Exercise directions >>
Please write each entry out again exactly as shown.

(Saved data entries)
□ □ □ □ □ □ □

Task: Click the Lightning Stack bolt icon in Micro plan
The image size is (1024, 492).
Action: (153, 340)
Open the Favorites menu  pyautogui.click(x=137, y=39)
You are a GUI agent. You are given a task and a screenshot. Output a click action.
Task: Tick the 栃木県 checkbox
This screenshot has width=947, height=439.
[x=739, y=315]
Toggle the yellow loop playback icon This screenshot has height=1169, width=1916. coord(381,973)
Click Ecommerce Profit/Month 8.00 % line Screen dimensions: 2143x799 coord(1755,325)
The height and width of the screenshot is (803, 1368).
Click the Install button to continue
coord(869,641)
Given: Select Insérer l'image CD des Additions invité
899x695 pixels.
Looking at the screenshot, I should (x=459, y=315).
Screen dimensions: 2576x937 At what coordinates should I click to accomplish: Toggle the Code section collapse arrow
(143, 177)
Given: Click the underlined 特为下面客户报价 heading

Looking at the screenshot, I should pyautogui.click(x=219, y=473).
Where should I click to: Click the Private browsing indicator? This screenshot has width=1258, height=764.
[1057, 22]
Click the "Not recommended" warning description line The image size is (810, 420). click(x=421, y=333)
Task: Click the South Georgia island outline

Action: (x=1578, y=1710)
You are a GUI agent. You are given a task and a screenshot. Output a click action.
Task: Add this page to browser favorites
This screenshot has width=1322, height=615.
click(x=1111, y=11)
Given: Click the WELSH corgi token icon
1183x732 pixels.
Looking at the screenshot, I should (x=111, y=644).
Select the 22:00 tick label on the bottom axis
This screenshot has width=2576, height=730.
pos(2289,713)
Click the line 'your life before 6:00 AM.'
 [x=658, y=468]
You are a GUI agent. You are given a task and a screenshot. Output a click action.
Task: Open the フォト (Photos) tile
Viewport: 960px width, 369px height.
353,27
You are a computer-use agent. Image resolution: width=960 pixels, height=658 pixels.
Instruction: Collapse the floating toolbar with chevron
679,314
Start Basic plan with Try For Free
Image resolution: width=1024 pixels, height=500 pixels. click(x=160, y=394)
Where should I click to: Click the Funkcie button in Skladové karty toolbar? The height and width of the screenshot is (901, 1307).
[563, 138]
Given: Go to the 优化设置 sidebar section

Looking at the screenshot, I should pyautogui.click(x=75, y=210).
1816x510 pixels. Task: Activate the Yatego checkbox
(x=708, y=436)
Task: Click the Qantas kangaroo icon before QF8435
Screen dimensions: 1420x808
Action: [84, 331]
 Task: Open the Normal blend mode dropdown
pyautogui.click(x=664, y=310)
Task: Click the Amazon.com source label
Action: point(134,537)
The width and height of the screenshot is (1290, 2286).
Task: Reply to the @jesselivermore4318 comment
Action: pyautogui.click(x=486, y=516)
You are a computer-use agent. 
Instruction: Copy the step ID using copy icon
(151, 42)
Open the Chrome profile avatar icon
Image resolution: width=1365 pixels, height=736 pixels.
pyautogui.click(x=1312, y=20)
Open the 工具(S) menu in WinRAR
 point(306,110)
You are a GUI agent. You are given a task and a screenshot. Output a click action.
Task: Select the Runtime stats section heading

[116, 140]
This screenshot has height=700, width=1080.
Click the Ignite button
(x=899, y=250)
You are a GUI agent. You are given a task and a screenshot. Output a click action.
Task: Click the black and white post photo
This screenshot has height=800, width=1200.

□ □ □ □ □ □ □

Written solution >>
Task: Click the Lightning Stack bolt icon in Micro plan
The image size is (1024, 492).
Action: (153, 340)
Open the Favorites menu  pyautogui.click(x=137, y=39)
You are a GUI agent. You are given a task and a screenshot. Output a click action.
Task: Tick the 栃木県 checkbox
This screenshot has width=947, height=439.
[x=739, y=315]
Toggle the yellow loop playback icon This screenshot has height=1169, width=1916. coord(381,973)
Click Ecommerce Profit/Month 8.00 % line Screen dimensions: 2143x799 coord(1755,325)
The height and width of the screenshot is (803, 1368).
Click the Install button to continue
coord(869,641)
Given: Select Insérer l'image CD des Additions invité
899x695 pixels.
Looking at the screenshot, I should (x=459, y=315).
Screen dimensions: 2576x937 At what coordinates should I click to accomplish: Toggle the Code section collapse arrow
(143, 177)
Given: Click the underlined 特为下面客户报价 heading

Looking at the screenshot, I should pyautogui.click(x=219, y=473).
Where should I click to: Click the Private browsing indicator? This screenshot has width=1258, height=764.
[1057, 22]
Click the "Not recommended" warning description line The image size is (810, 420). click(x=421, y=333)
Task: Click the South Georgia island outline

Action: (x=1578, y=1710)
You are a GUI agent. You are given a task and a screenshot. Output a click action.
Task: Add this page to browser favorites
This screenshot has width=1322, height=615.
click(x=1111, y=11)
Given: Click the WELSH corgi token icon
1183x732 pixels.
Looking at the screenshot, I should (x=111, y=644).
Select the 22:00 tick label on the bottom axis
This screenshot has width=2576, height=730.
pos(2289,713)
Click the line 'your life before 6:00 AM.'
 [x=658, y=468]
You are a GUI agent. You are given a task and a screenshot. Output a click action.
Task: Open the フォト (Photos) tile
Viewport: 960px width, 369px height.
353,27
You are a computer-use agent. Image resolution: width=960 pixels, height=658 pixels.
Instruction: Collapse the floating toolbar with chevron
679,314
Start Basic plan with Try For Free
Image resolution: width=1024 pixels, height=500 pixels. click(x=160, y=394)
Where should I click to: Click the Funkcie button in Skladové karty toolbar? The height and width of the screenshot is (901, 1307).
[563, 138]
Given: Go to the 优化设置 sidebar section

Looking at the screenshot, I should pyautogui.click(x=75, y=210).
1816x510 pixels. Task: Activate the Yatego checkbox
(x=708, y=436)
Task: Click the Qantas kangaroo icon before QF8435
Screen dimensions: 1420x808
Action: [84, 331]
 Task: Open the Normal blend mode dropdown
pyautogui.click(x=664, y=310)
Task: Click the Amazon.com source label
Action: point(134,537)
The width and height of the screenshot is (1290, 2286).
Task: Reply to the @jesselivermore4318 comment
Action: pyautogui.click(x=486, y=516)
You are a computer-use agent. 
Instruction: Copy the step ID using copy icon
(151, 42)
Open the Chrome profile avatar icon
Image resolution: width=1365 pixels, height=736 pixels.
pyautogui.click(x=1312, y=20)
Open the 工具(S) menu in WinRAR
 point(306,110)
You are a GUI agent. You are given a task and a screenshot. Output a click action.
Task: Select the Runtime stats section heading

[116, 140]
This screenshot has height=700, width=1080.
Click the Ignite button
(x=899, y=250)
You are a GUI agent. You are given a task and a screenshot. Output a click action.
Task: Click the black and white post photo
This screenshot has height=800, width=1200.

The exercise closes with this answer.